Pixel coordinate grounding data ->
- Opening Delimiter -

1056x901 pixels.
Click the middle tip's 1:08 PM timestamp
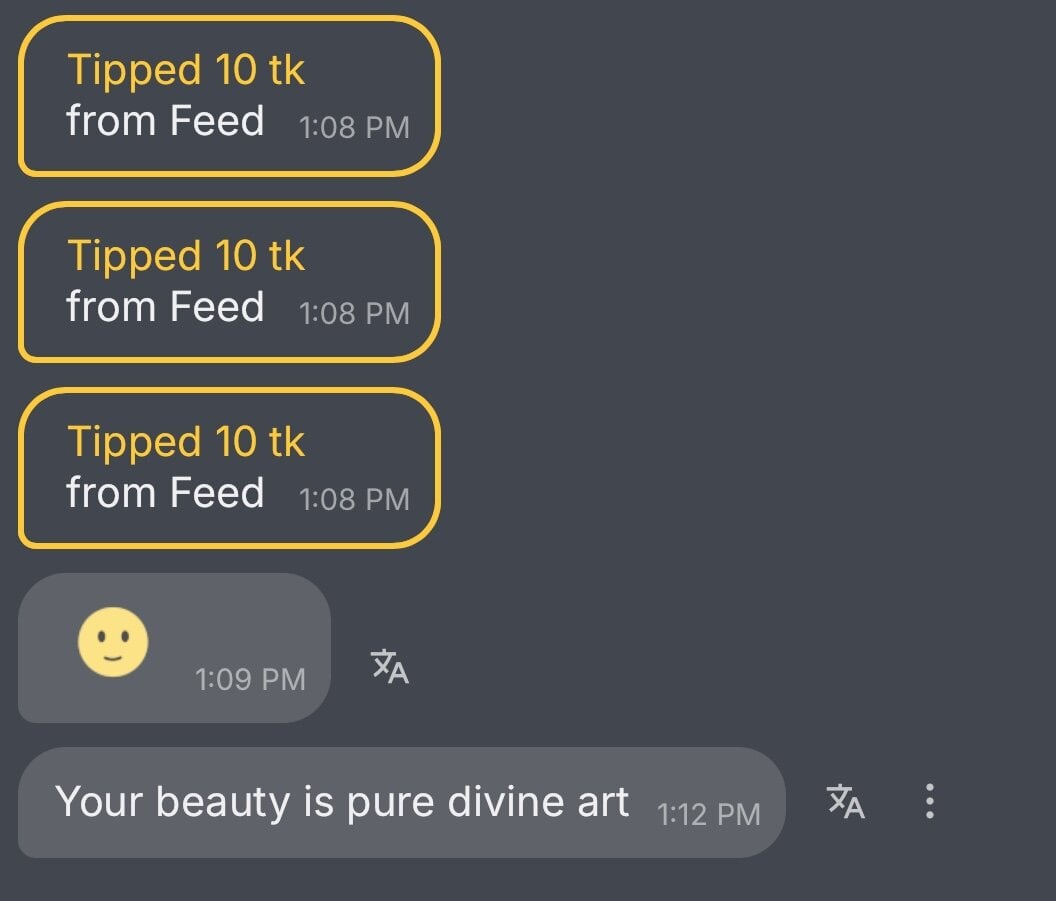[354, 314]
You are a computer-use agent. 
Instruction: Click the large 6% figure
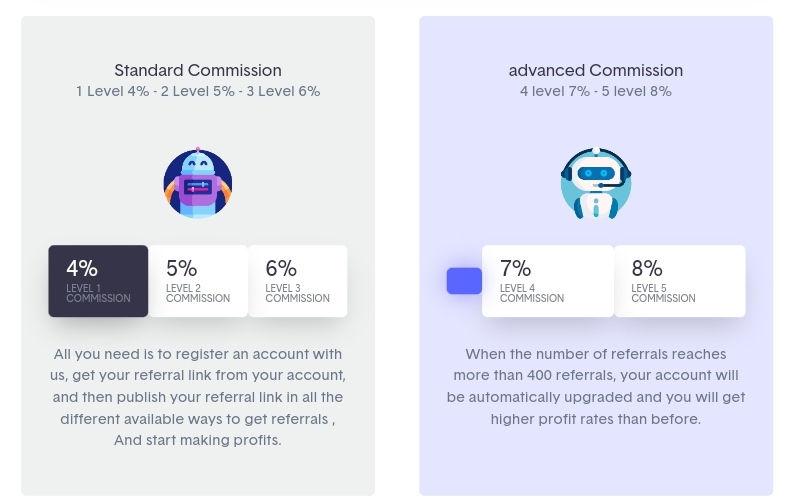tap(281, 268)
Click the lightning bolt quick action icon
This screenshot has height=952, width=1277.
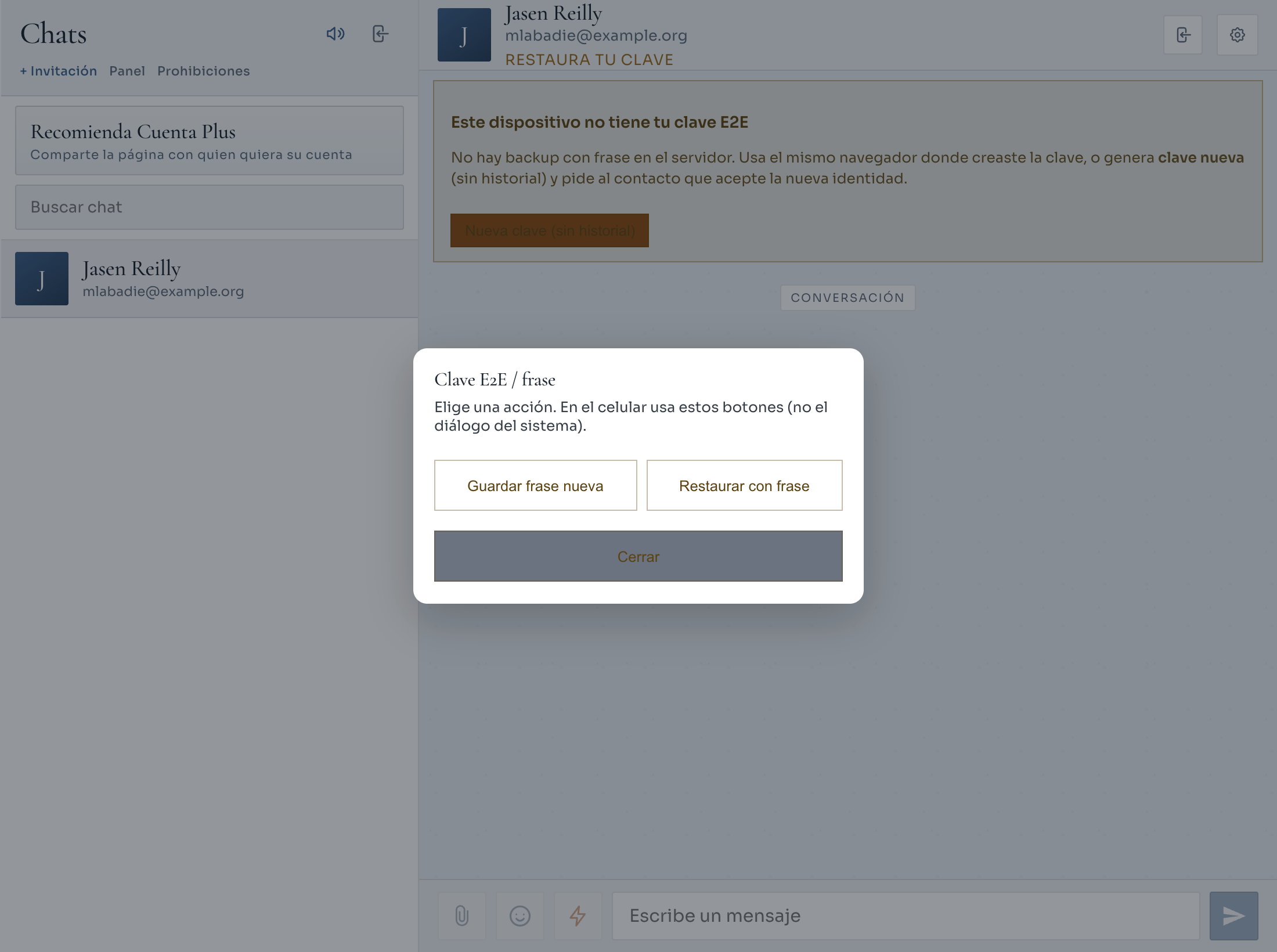pos(578,916)
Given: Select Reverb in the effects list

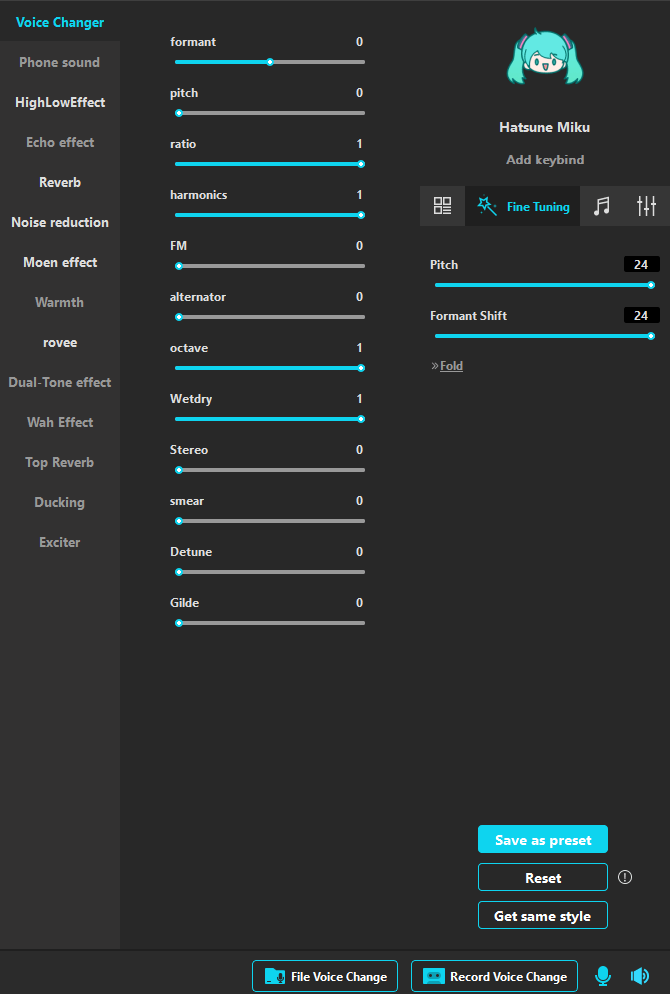Looking at the screenshot, I should (60, 182).
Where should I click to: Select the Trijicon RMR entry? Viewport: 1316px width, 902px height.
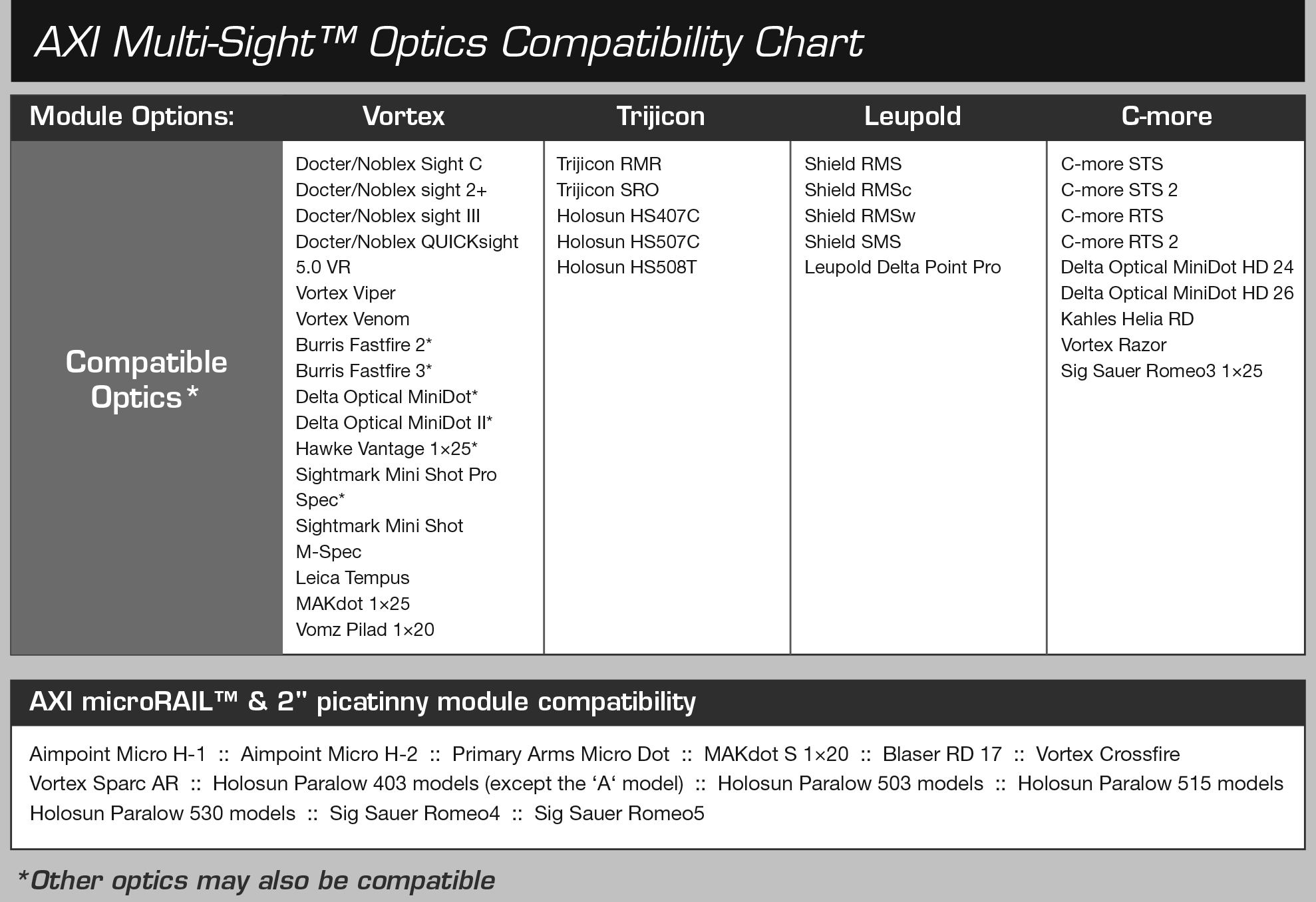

- Closing Delimiter -

BRIEF -> Could you repeat, exactly and with nothing else, the lines from the one containing "Instruction: Click the large 6% figure" through the last line of the records above, leaving out the pictures?

TASK RESPONSE ->
Instruction: Click the large 6% figure
tap(281, 268)
Click the lightning bolt quick action icon
This screenshot has height=952, width=1277.
pos(578,916)
Given: Select Reverb in the effects list

Looking at the screenshot, I should (60, 182).
Where should I click to: Select the Trijicon RMR entry? Viewport: 1316px width, 902px height.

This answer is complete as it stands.